== Task statement ==
Print every line of the material exactly.
--- START ---
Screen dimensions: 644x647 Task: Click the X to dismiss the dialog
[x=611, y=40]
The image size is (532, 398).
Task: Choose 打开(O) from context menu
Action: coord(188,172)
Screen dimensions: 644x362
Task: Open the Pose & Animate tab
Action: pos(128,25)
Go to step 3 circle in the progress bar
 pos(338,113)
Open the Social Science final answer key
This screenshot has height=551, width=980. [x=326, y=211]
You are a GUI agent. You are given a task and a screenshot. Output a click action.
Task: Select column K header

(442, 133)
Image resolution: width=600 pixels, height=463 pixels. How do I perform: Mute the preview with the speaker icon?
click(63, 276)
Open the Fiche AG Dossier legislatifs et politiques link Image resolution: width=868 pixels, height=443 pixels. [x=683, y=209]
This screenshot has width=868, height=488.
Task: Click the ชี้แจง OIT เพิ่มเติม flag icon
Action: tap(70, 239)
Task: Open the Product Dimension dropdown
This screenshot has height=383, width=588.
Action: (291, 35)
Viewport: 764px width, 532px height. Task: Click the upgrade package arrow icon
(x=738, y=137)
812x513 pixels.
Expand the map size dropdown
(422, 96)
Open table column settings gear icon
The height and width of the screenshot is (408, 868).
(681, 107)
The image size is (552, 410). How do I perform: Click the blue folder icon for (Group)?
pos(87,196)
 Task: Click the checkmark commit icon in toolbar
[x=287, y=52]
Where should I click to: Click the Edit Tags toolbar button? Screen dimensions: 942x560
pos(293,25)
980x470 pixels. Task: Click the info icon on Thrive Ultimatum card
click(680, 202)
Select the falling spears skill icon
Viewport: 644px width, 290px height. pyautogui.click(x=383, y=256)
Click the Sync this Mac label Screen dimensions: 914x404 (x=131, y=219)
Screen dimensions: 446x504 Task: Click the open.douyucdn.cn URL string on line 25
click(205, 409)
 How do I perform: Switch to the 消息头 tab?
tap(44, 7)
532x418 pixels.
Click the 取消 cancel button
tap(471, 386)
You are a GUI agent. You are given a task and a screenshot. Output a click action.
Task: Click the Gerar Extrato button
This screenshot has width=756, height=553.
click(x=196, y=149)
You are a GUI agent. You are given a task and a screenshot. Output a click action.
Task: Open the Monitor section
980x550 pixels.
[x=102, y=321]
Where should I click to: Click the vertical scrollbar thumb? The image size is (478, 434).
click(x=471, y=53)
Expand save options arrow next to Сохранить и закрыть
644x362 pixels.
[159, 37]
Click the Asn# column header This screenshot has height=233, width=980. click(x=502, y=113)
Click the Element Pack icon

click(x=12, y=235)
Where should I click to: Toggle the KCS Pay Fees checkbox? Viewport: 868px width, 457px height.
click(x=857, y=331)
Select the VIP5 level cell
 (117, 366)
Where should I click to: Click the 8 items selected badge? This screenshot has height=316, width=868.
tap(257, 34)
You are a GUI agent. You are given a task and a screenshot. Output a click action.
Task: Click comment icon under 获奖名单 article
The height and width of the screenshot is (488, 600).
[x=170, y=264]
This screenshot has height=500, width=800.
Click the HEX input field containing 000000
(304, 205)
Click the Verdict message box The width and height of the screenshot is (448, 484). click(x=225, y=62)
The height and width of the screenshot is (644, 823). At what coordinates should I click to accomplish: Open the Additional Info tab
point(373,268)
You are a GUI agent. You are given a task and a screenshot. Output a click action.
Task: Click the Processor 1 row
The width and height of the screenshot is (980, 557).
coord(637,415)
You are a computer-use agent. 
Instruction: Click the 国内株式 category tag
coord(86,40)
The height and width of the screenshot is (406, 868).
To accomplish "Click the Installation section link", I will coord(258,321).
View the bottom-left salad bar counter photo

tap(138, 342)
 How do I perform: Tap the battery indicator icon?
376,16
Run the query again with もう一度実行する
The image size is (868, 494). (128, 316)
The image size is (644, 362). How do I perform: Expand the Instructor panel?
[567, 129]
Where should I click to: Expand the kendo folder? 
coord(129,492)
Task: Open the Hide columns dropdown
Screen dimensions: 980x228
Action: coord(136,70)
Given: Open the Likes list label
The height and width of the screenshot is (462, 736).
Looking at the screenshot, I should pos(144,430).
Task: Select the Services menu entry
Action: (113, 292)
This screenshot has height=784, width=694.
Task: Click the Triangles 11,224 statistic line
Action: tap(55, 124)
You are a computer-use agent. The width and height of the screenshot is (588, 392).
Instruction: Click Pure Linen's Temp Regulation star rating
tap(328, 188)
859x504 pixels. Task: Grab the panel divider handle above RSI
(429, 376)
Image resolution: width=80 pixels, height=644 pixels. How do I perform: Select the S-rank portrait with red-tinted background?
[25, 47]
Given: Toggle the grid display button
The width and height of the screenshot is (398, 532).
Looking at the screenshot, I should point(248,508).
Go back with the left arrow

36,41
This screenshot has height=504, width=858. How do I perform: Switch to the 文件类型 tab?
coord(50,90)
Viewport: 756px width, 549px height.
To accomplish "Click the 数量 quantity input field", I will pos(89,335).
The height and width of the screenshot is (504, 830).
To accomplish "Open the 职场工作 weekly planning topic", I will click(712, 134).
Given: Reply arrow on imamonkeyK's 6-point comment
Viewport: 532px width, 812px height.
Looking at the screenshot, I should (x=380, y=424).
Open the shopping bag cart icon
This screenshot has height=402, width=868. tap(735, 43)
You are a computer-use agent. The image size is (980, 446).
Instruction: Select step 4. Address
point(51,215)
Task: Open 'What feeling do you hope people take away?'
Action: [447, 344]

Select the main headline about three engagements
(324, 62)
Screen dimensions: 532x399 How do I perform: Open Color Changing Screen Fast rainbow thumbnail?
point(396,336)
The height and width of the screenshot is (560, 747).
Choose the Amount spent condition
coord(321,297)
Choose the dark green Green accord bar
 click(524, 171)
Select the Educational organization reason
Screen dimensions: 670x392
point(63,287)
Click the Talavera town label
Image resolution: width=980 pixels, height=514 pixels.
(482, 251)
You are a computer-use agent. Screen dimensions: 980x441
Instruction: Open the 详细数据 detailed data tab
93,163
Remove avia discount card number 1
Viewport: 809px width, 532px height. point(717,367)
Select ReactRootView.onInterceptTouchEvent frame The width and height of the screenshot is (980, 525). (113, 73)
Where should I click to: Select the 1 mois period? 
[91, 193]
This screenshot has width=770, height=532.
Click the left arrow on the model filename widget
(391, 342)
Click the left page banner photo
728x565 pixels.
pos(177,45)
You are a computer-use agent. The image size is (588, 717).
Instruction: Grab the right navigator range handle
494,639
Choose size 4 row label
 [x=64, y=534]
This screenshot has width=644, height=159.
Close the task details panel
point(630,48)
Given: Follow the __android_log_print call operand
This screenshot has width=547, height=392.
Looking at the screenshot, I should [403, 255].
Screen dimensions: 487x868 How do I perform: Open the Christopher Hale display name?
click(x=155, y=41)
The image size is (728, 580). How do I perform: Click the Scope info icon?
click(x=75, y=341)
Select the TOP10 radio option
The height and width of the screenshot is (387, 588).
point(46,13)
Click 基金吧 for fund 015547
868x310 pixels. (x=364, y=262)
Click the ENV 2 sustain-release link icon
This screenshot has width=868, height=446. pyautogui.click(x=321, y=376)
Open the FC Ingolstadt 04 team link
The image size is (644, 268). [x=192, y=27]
--- END ---
== Task result ==
Screen dimensions: 644x647 Task: Click the X to dismiss the dialog
[x=611, y=40]
The image size is (532, 398).
Task: Choose 打开(O) from context menu
Action: coord(188,172)
Screen dimensions: 644x362
Task: Open the Pose & Animate tab
Action: pos(128,25)
Go to step 3 circle in the progress bar
 pos(338,113)
Open the Social Science final answer key
This screenshot has height=551, width=980. [x=326, y=211]
You are a GUI agent. You are given a task and a screenshot. Output a click action.
Task: Select column K header

(442, 133)
Image resolution: width=600 pixels, height=463 pixels. How do I perform: Mute the preview with the speaker icon?
click(63, 276)
Open the Fiche AG Dossier legislatifs et politiques link Image resolution: width=868 pixels, height=443 pixels. [x=683, y=209]
This screenshot has width=868, height=488.
Task: Click the ชี้แจง OIT เพิ่มเติม flag icon
Action: tap(70, 239)
Task: Open the Product Dimension dropdown
This screenshot has height=383, width=588.
Action: (291, 35)
Viewport: 764px width, 532px height. Task: Click the upgrade package arrow icon
(x=738, y=137)
812x513 pixels.
Expand the map size dropdown
(422, 96)
Open table column settings gear icon
The height and width of the screenshot is (408, 868).
(681, 107)
The image size is (552, 410). How do I perform: Click the blue folder icon for (Group)?
pos(87,196)
 Task: Click the checkmark commit icon in toolbar
[x=287, y=52]
Where should I click to: Click the Edit Tags toolbar button? Screen dimensions: 942x560
pos(293,25)
980x470 pixels. Task: Click the info icon on Thrive Ultimatum card
click(680, 202)
Select the falling spears skill icon
Viewport: 644px width, 290px height. pyautogui.click(x=383, y=256)
Click the Sync this Mac label Screen dimensions: 914x404 (x=131, y=219)
Screen dimensions: 446x504 Task: Click the open.douyucdn.cn URL string on line 25
click(205, 409)
 How do I perform: Switch to the 消息头 tab?
tap(44, 7)
532x418 pixels.
Click the 取消 cancel button
tap(471, 386)
You are a GUI agent. You are given a task and a screenshot. Output a click action.
Task: Click the Gerar Extrato button
This screenshot has width=756, height=553.
click(x=196, y=149)
You are a GUI agent. You are given a task and a screenshot. Output a click action.
Task: Open the Monitor section
980x550 pixels.
[x=102, y=321]
Where should I click to: Click the vertical scrollbar thumb? The image size is (478, 434).
click(x=471, y=53)
Expand save options arrow next to Сохранить и закрыть
644x362 pixels.
[159, 37]
Click the Asn# column header This screenshot has height=233, width=980. click(x=502, y=113)
Click the Element Pack icon

click(x=12, y=235)
Where should I click to: Toggle the KCS Pay Fees checkbox? Viewport: 868px width, 457px height.
click(x=857, y=331)
Select the VIP5 level cell
 (117, 366)
Where should I click to: Click the 8 items selected badge? This screenshot has height=316, width=868.
tap(257, 34)
You are a GUI agent. You are given a task and a screenshot. Output a click action.
Task: Click comment icon under 获奖名单 article
The height and width of the screenshot is (488, 600).
[x=170, y=264]
This screenshot has height=500, width=800.
Click the HEX input field containing 000000
(304, 205)
Click the Verdict message box The width and height of the screenshot is (448, 484). click(x=225, y=62)
The height and width of the screenshot is (644, 823). At what coordinates should I click to accomplish: Open the Additional Info tab
point(373,268)
You are a GUI agent. You are given a task and a screenshot. Output a click action.
Task: Click the Processor 1 row
The width and height of the screenshot is (980, 557).
coord(637,415)
You are a computer-use agent. 
Instruction: Click the 国内株式 category tag
coord(86,40)
The height and width of the screenshot is (406, 868).
To accomplish "Click the Installation section link", I will coord(258,321).
View the bottom-left salad bar counter photo

tap(138, 342)
 How do I perform: Tap the battery indicator icon?
376,16
Run the query again with もう一度実行する
The image size is (868, 494). (128, 316)
The image size is (644, 362). How do I perform: Expand the Instructor panel?
[567, 129]
Where should I click to: Expand the kendo folder? 
coord(129,492)
Task: Open the Hide columns dropdown
Screen dimensions: 980x228
Action: coord(136,70)
Given: Open the Likes list label
The height and width of the screenshot is (462, 736).
Looking at the screenshot, I should pos(144,430).
Task: Select the Services menu entry
Action: (113, 292)
This screenshot has height=784, width=694.
Task: Click the Triangles 11,224 statistic line
Action: tap(55, 124)
You are a computer-use agent. The width and height of the screenshot is (588, 392).
Instruction: Click Pure Linen's Temp Regulation star rating
tap(328, 188)
859x504 pixels. Task: Grab the panel divider handle above RSI
(429, 376)
Image resolution: width=80 pixels, height=644 pixels. How do I perform: Select the S-rank portrait with red-tinted background?
[25, 47]
Given: Toggle the grid display button
The width and height of the screenshot is (398, 532).
Looking at the screenshot, I should point(248,508).
Go back with the left arrow

36,41
This screenshot has height=504, width=858. How do I perform: Switch to the 文件类型 tab?
coord(50,90)
Viewport: 756px width, 549px height.
To accomplish "Click the 数量 quantity input field", I will pos(89,335).
The height and width of the screenshot is (504, 830).
To accomplish "Open the 职场工作 weekly planning topic", I will click(712, 134).
Given: Reply arrow on imamonkeyK's 6-point comment
Viewport: 532px width, 812px height.
Looking at the screenshot, I should (x=380, y=424).
Open the shopping bag cart icon
This screenshot has height=402, width=868. tap(735, 43)
You are a computer-use agent. The image size is (980, 446).
Instruction: Select step 4. Address
point(51,215)
Task: Open 'What feeling do you hope people take away?'
Action: [447, 344]

Select the main headline about three engagements
(324, 62)
Screen dimensions: 532x399 How do I perform: Open Color Changing Screen Fast rainbow thumbnail?
point(396,336)
The height and width of the screenshot is (560, 747).
Choose the Amount spent condition
coord(321,297)
Choose the dark green Green accord bar
 click(524, 171)
Select the Educational organization reason
Screen dimensions: 670x392
point(63,287)
Click the Talavera town label
Image resolution: width=980 pixels, height=514 pixels.
(482, 251)
You are a computer-use agent. Screen dimensions: 980x441
Instruction: Open the 详细数据 detailed data tab
93,163
Remove avia discount card number 1
Viewport: 809px width, 532px height. point(717,367)
Select ReactRootView.onInterceptTouchEvent frame The width and height of the screenshot is (980, 525). (113, 73)
Where should I click to: Select the 1 mois period? 
[91, 193]
This screenshot has width=770, height=532.
Click the left arrow on the model filename widget
(391, 342)
Click the left page banner photo
728x565 pixels.
pos(177,45)
You are a computer-use agent. The image size is (588, 717).
Instruction: Grab the right navigator range handle
494,639
Choose size 4 row label
 [x=64, y=534]
This screenshot has width=644, height=159.
Close the task details panel
point(630,48)
Given: Follow the __android_log_print call operand
This screenshot has width=547, height=392.
Looking at the screenshot, I should [403, 255].
Screen dimensions: 487x868 How do I perform: Open the Christopher Hale display name?
click(x=155, y=41)
The image size is (728, 580). How do I perform: Click the Scope info icon?
click(x=75, y=341)
Select the TOP10 radio option
The height and width of the screenshot is (387, 588).
point(46,13)
Click 基金吧 for fund 015547
868x310 pixels. (x=364, y=262)
Click the ENV 2 sustain-release link icon
This screenshot has width=868, height=446. pyautogui.click(x=321, y=376)
Open the FC Ingolstadt 04 team link
The image size is (644, 268). [x=192, y=27]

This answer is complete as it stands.